◆ Exercise task
Find each line in the entries below that contains the word "size", and copy every such line in full.

◆ Entries for locating words and elements
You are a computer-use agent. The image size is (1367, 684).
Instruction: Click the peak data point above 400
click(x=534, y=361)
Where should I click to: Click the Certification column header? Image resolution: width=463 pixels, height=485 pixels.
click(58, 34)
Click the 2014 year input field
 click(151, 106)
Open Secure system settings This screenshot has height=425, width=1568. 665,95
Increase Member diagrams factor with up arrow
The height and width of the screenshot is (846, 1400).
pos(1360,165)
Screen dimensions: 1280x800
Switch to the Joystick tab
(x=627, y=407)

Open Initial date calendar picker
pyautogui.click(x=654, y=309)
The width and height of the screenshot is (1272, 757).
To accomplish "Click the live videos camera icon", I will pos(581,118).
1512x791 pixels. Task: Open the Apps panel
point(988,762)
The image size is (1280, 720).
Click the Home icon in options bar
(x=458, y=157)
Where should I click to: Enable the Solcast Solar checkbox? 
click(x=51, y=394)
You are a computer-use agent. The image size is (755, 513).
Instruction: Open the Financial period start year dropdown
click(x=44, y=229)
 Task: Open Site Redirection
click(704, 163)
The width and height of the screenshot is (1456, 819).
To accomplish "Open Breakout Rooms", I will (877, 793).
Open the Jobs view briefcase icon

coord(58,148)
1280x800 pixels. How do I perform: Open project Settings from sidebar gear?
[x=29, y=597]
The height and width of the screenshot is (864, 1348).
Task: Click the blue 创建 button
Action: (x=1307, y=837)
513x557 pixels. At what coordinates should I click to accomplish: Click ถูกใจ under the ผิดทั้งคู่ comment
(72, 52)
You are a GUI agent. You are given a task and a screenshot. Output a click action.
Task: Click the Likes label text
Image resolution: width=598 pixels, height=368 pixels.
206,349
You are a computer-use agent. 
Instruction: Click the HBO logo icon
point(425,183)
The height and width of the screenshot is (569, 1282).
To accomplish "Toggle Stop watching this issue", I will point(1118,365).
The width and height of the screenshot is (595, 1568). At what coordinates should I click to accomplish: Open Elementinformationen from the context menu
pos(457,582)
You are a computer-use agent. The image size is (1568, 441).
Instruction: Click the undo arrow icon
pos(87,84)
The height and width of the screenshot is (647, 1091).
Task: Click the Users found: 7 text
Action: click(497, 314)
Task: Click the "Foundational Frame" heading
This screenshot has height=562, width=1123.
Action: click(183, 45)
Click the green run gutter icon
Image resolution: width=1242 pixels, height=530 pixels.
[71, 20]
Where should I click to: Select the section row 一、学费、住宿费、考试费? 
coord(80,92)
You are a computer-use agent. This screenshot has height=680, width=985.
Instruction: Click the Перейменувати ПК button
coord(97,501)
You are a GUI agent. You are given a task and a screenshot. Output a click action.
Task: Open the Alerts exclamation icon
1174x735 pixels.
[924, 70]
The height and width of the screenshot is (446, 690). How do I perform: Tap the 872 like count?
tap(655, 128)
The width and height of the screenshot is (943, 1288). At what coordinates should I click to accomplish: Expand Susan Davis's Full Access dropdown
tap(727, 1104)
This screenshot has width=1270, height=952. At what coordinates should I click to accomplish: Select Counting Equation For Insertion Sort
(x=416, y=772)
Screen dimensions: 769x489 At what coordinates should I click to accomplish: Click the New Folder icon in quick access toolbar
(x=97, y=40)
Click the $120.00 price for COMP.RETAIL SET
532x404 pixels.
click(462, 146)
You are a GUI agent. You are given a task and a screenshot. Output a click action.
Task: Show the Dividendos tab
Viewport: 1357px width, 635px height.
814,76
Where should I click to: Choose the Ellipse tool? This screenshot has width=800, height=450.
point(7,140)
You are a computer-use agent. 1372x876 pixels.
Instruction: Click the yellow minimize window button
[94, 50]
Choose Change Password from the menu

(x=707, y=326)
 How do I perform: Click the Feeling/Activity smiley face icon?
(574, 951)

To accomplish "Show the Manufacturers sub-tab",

◆ Response
You are a computer-use agent. The image size is (1367, 684).
The image size is (1280, 720).
You are a computer-use agent. The image size is (755, 513).
You are a computer-use agent. The image size is (1568, 441).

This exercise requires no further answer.